EXERCISE DETAILS =
Starting at the line that contains "The image size is (900, 751).", write out every line to the end of the records below exactly, and leave out the pictures.

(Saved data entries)
* * * * * * * * *
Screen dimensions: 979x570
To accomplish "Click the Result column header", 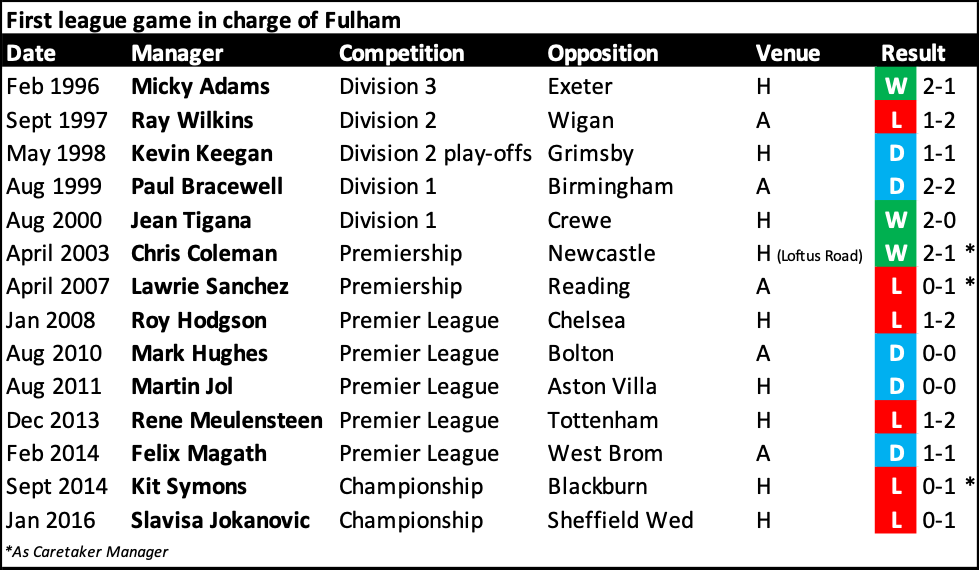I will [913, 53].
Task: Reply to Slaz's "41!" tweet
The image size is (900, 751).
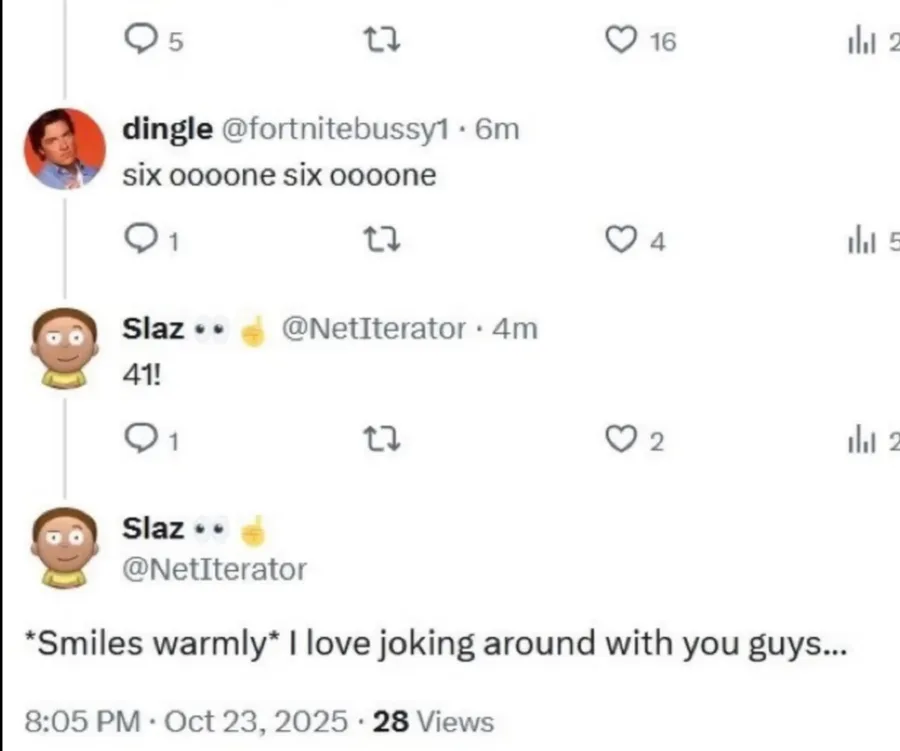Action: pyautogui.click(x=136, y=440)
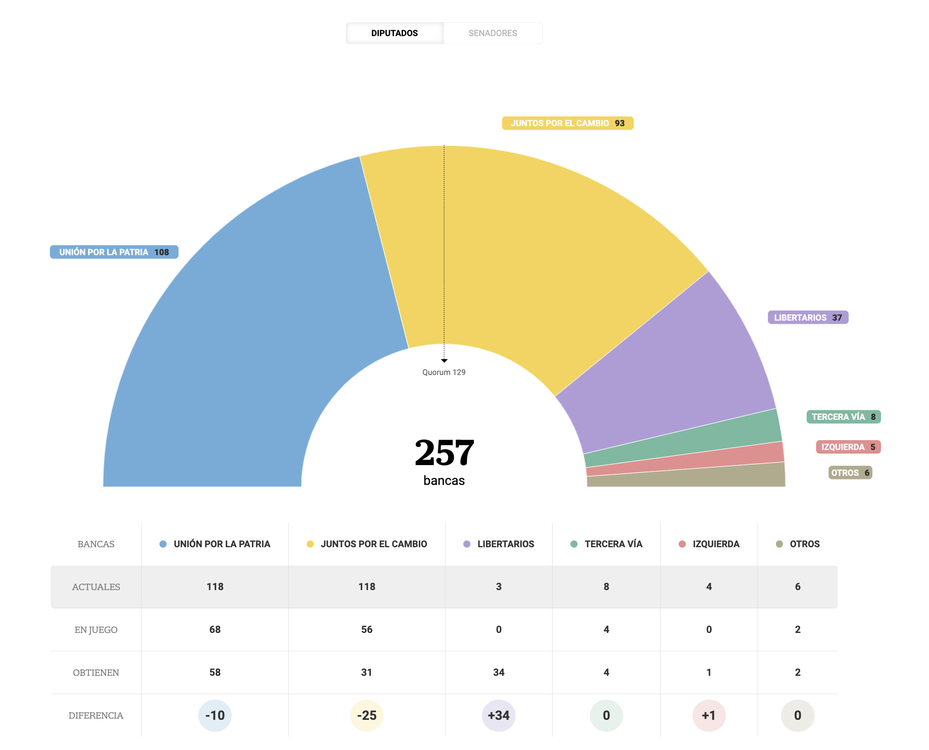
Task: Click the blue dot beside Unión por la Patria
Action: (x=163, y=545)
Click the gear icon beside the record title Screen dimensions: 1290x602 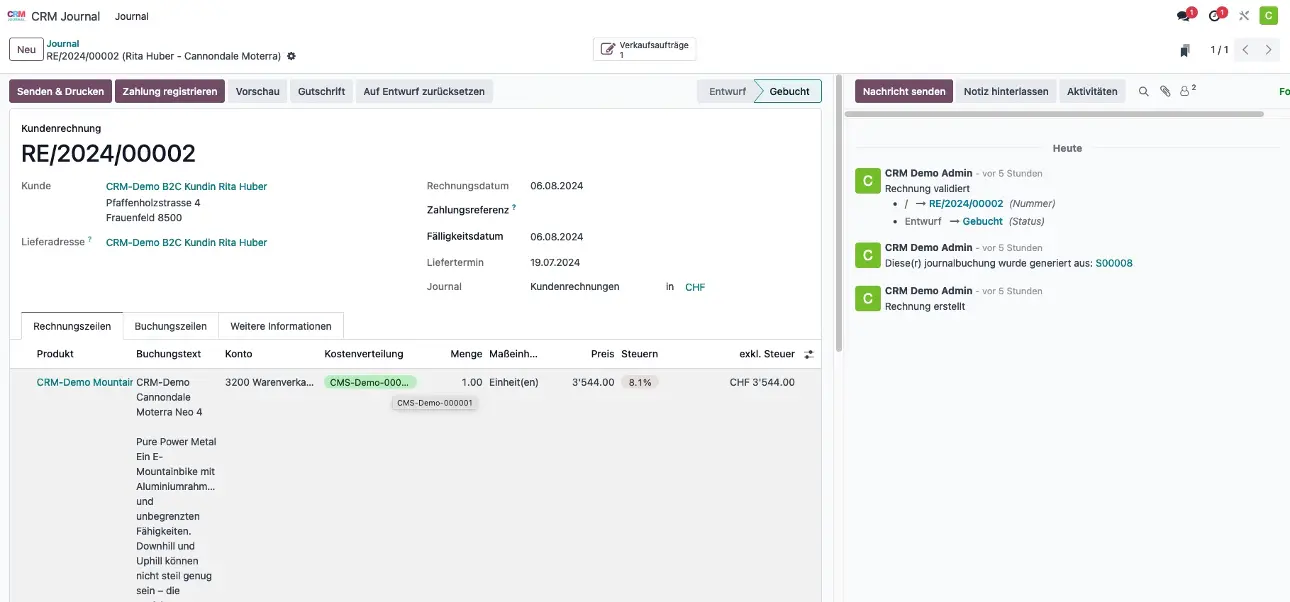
* * * * * * * * *
EXERCISE ANSWER =
The image size is (900, 751).
Action: pyautogui.click(x=136, y=440)
Task: Click the blue dot beside Unión por la Patria
Action: (x=163, y=545)
Click the gear icon beside the record title Screen dimensions: 1290x602 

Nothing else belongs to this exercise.